Vellith just hums softly, and Cadence huffs before turning back to me.
“You are not useless, Ainslee Emlyn,” she says, light in those too-young eyes.
“You are unique, and Light is the only thing that will save so many from the darkness that looms. Maerlix has seen this, and I refuse to question his words. The Ancient Ones are stirring, and they will bring a darkness so complete that the world will be flooded in tears. You, Ainslee Emlyn, must find your spark. You must breathe life into it, and you must push back the winds of turmoil that will try to snuff it out. You, and no other, must become the Light.”
I blink at her sudden seriousness. “But I’m no one.” My father’s words flash through my mind again, called forth from the darkness as they are so often.
“You are not no one. You are Ainslee Emlyn.” Her confusion is palpable. “The web would not have brought you here if your strands didn’t matter. It would not have brought you to me as my first charge or to Vellith as her last.”
The possibility and repercussions of what Cadence is saying push against everything inside me.
I can’t be important. I’m not strong like Cole or Maeve, capable of standing against someone like Gethin.
My place is to help, but I could never fight back on my own, and that’s exactly what Cadence is saying.
Cole bears the burden of being important, and he’s barely holding himself together. I’ve seen how it nearly broke Maeve. Rhion, Casimir, and even Gethin are all so much stronger than me, and yet, the weight of their responsibilities has threatened to crush each of them.
My place in this world is to help, not to lead. I cannot be the person they think I am. It would… it would break me to have that many people rely on me.
“No.” I say it and stand up, pushing away from the worktable.
Cadence doesn’t move, her smile never fading.
“I am not who you’re looking for. I’m sure there are a hundred people in the House of Light that would love to be told they’re meant for something greater.
Not me. I’m not important, and I never will be. ”
Instead of waiting for her to respond, I turn around and walk out the door, leaving Vellith and Cadence in the room. I don’t need to shine a light now that I know the tunnel was only darkened because of the spelled web at the entrance.
I go back the way I came, ignoring everyone and everything.
I walk as fast as I can through the tunnel and into the main corridor.
My heart races, my mind simply repeating, “No, no, no,” over and over again.
Then I get to the small wooden door that opens into Selithar, and as I put my hand on the knob to open it, a soft hand touches my shoulder.
I whirl around, and Cadence is standing behind me, her head tilted ever so slightly with a smile on her face, and she says, “You will bring the Light, Ainslee. The web is leading you to that purpose. You will bring the Light, and it will be glorious. Shine brightly. Only the Bright can tame the Strong. As it was in the past, so will it be in the future.”
Then she lets me go, and I don’t hesitate to swing the door open and step into the waning sunlight. I don’t stop walking. Everything urges me to escape the Keep of Webs.
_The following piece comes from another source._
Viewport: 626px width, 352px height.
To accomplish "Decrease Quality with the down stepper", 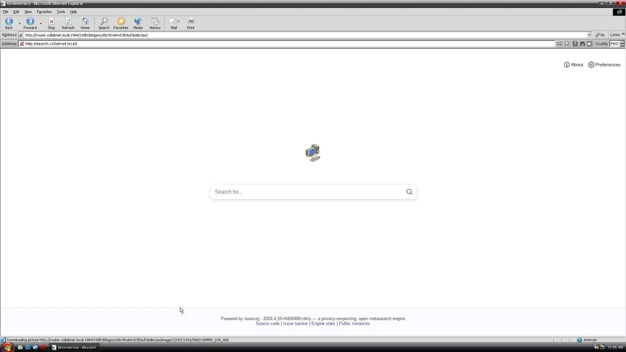I will click(622, 45).
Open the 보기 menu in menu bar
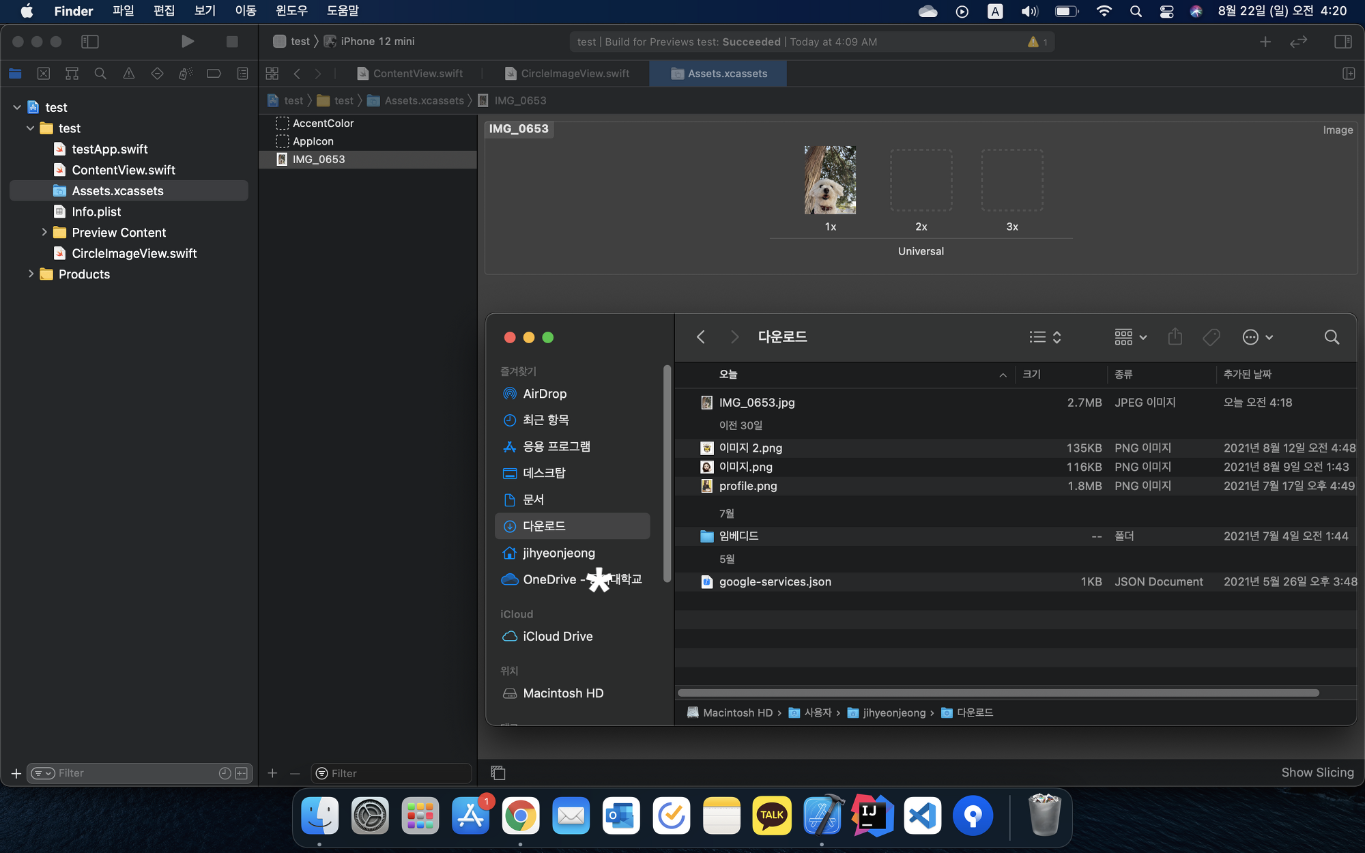 (x=204, y=11)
Cadence and Vellith don’t follow me.
When I’m out of sight of the Keep, I turn around and make sure I wasn’t followed, that my guides aren’t anywhere to be seen.
Without a second thought, I step into an alley and shift into another woman’s shape, and it’s strangely difficult.
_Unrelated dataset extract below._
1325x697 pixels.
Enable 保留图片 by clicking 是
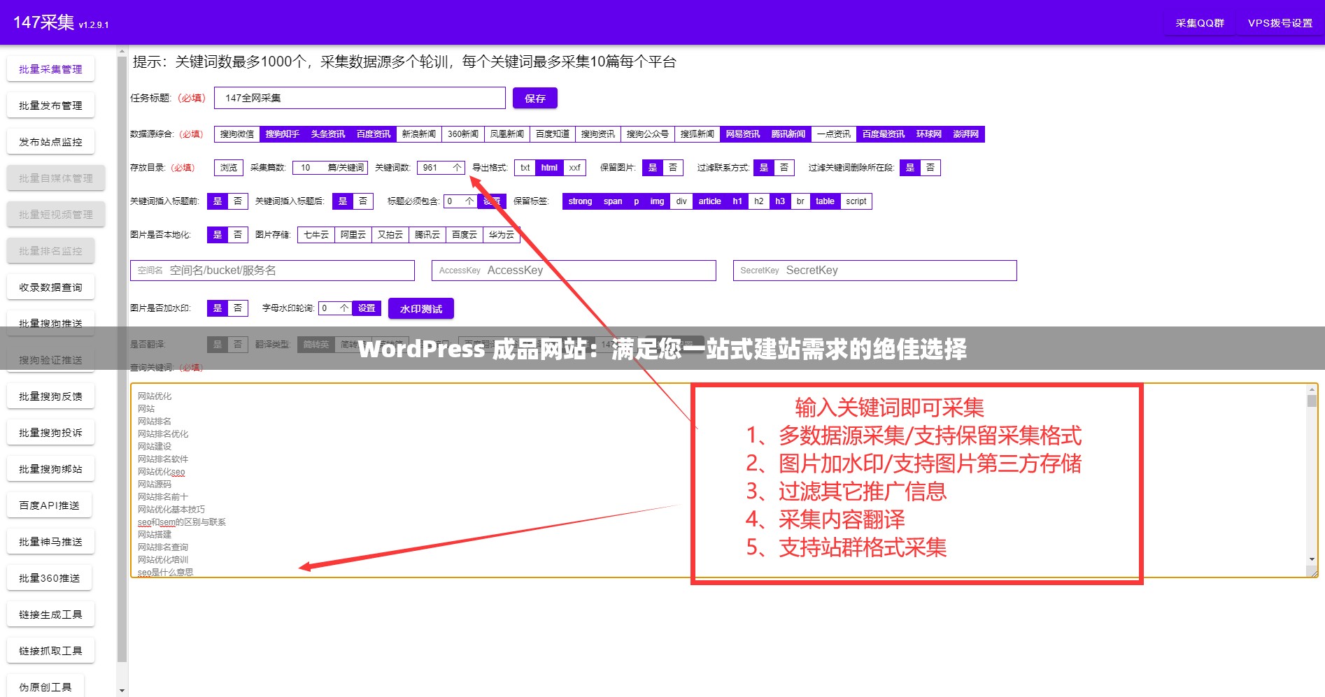tap(652, 168)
The fear inside me at what they’d said won’t seem to allow itself to be pushed into a recess of my mind.
Then I feel like I can breathe again. My heart’s still racing, but my chest doesn’t feel like someone’s sitting on it.
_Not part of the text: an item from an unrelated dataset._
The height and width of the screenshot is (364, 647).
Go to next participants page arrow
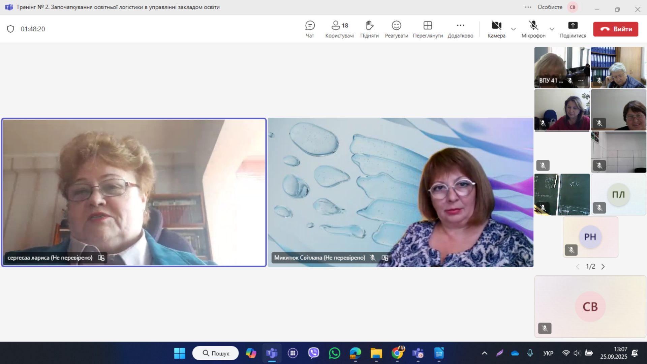603,267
I’m free. The words that Vellith and Cadence said almost seem like they came from a dream.
I know they weren’t, though, and I know that there’s nothing that will convince me to go back into the Keep of Webs until it’s time to meet Maerlix.
I take another full breath, savoring the air that tastes so sweet compared to the musty scent of the Keep.
When I let it out, I smile, and the fear fades even faster.
Nothing they said matters. I have my orders from Maeve, and that’s what I’m going to worry about.
I will find Vesta, and then I’ll go back to Stormhaven.
We have a war to fight, after all. But first, I have to get ready for my night with Rhion. That, at least, brings a smile to my face.